傷病手当金は、待期を除く休業4日目から支給されます。支給される金額は、支給開始日以前12ヵ月間の標準報酬月額の平均額÷30日×2/3です 。支給される期間は、支給開始日から通算して最長1年6ヵ月です 。

傷病手当金の申請方法は、以下の通りです。

・健康保険傷病手当金支給申請書に必要事項を記入し、医師の診断書(原本)を添付する
・申請書と診断書を会社に提出する
・会社が印鑑を押して健康保険組合に送付する
・健康保険組合が審査を行い、支給決定の通知を送付する
・指定された口座に傷病手当金が振り込まれる

女性に多い病気やケガで再就職した場合の注意点

病気やケガの状態を正直に伝えること。隠して就職しても、病気が再発するリスクが高くなります。
完治していない場合は、治療に専念してから再就職を目指すこと。完治前に活動を始めると、本人や再就職先にとって良いことはありません。
再就職先の仕事内容や勤務条件が自分の体調や能力に合っているか確認すること。無理をしないように配慮を求めることも大切です。

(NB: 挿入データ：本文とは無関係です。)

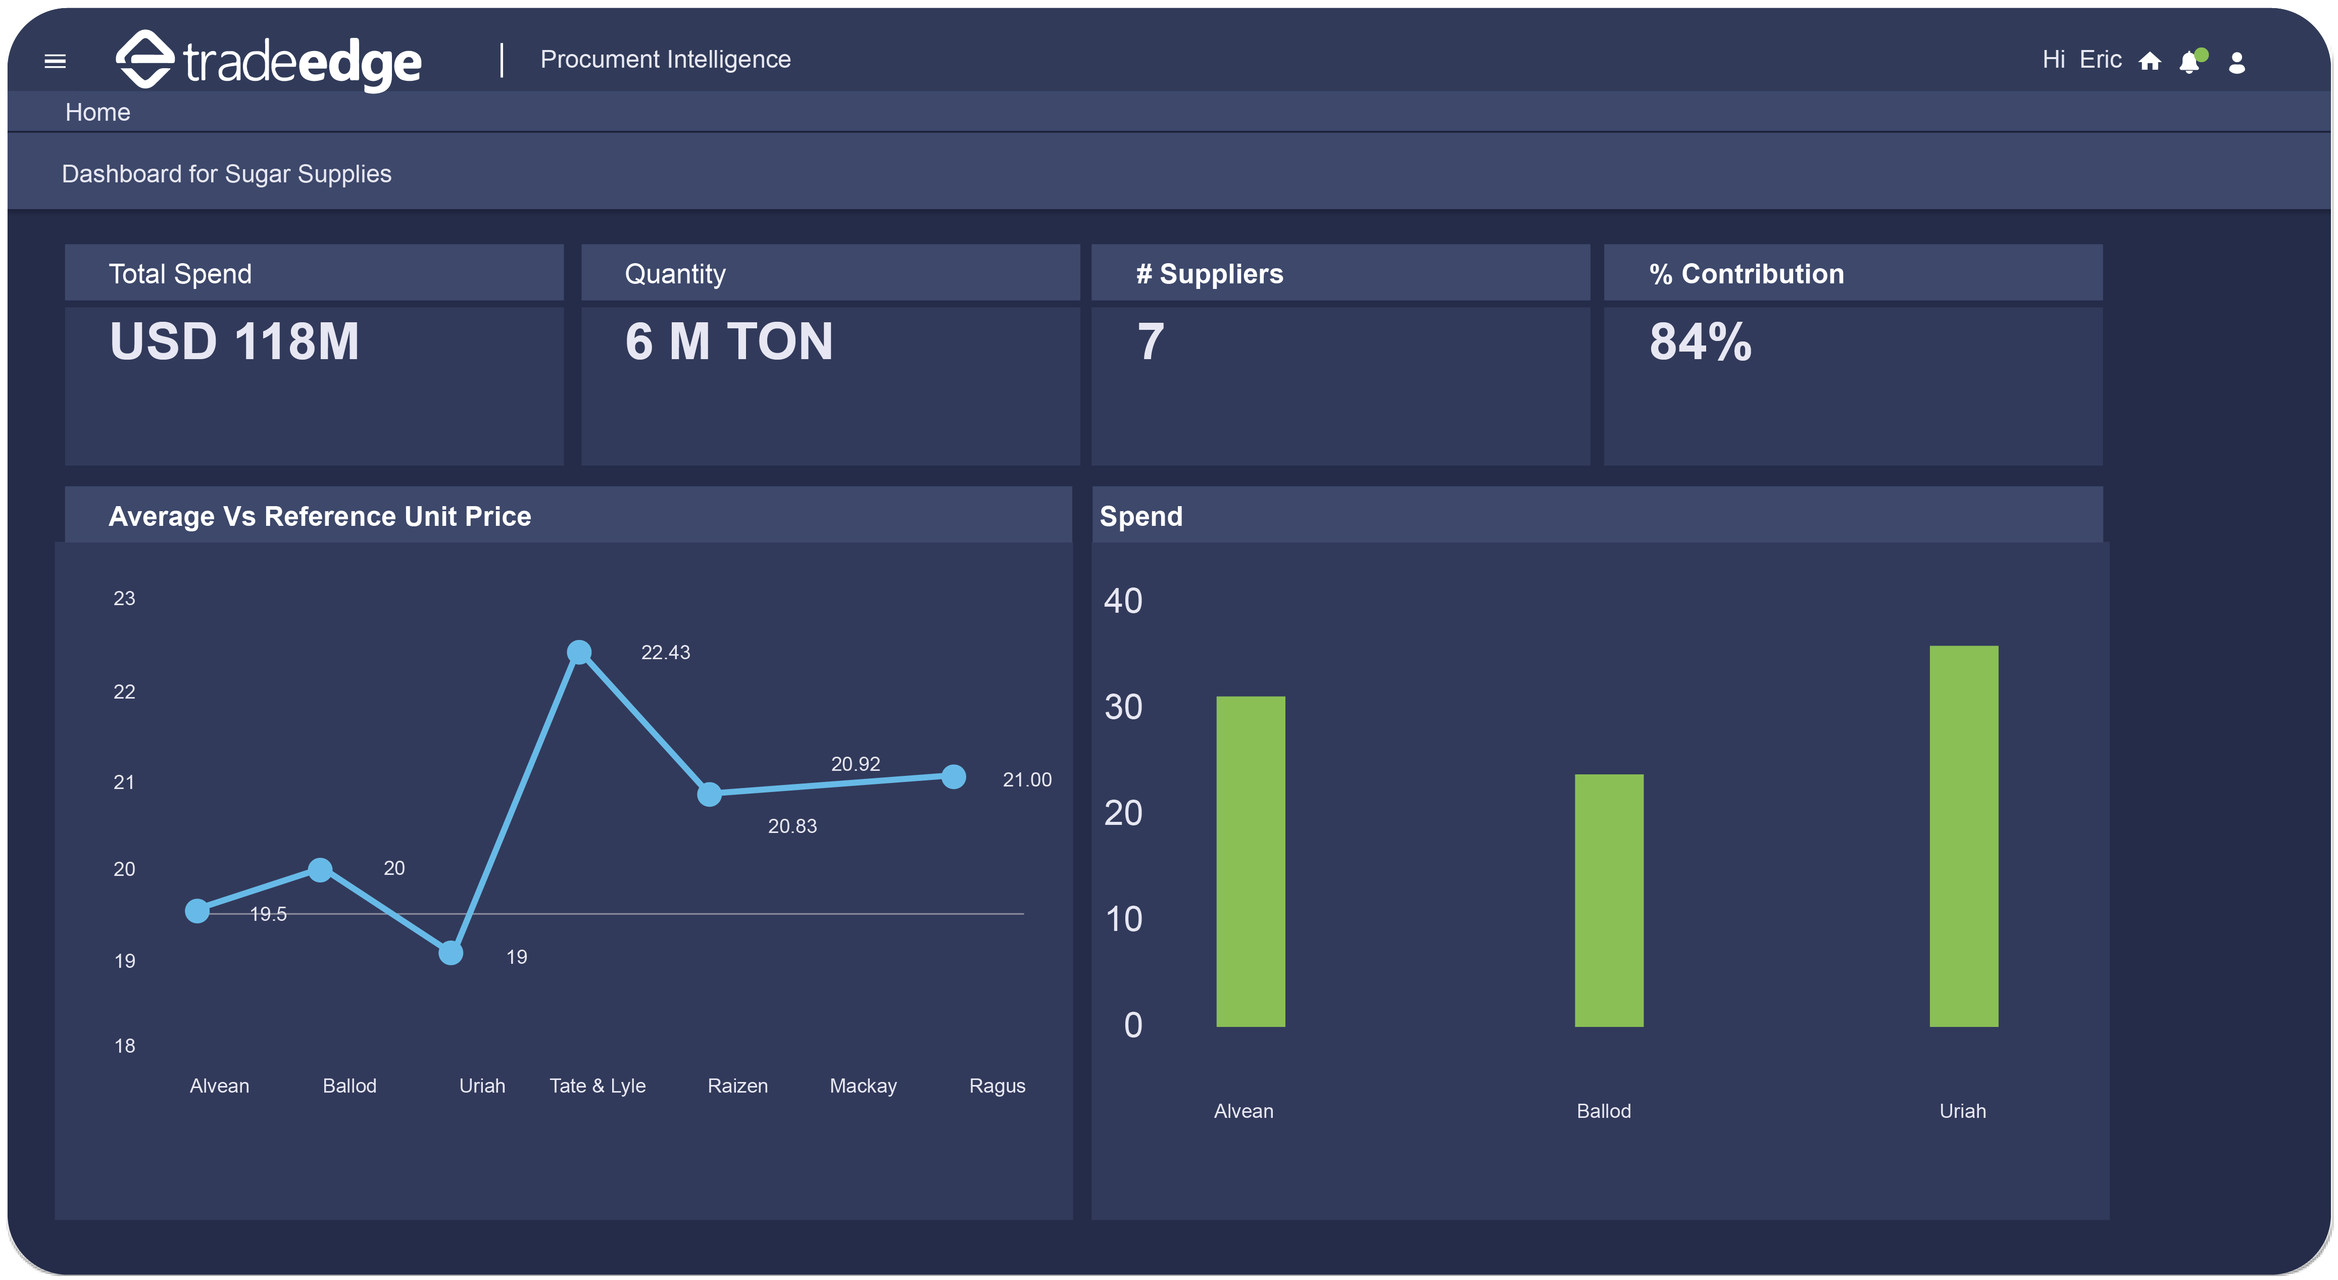2338x1280 pixels.
Task: Click the Raizen 20.83 data point
Action: (709, 794)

女性に多い病気やケガで障害年金を受ける場合の条件と手続き

障害年金は、病気やケガで生活や仕事が制限されるようになった場合に受けられる年金です。障害年金には「障害基礎年金」と「障害厚生年金」があります。

障害年金を受けるためには、初診日(病気やケガで初めて医師の診療を受けた日)の前日において、一定の保険料納付要件を満たしている必要があります。 障害年金を受けるためには、障害認定日(障害の程度が判定される日)以降に請求書を提出する必要があります。遡及して受けられる年金は5年分が限度です。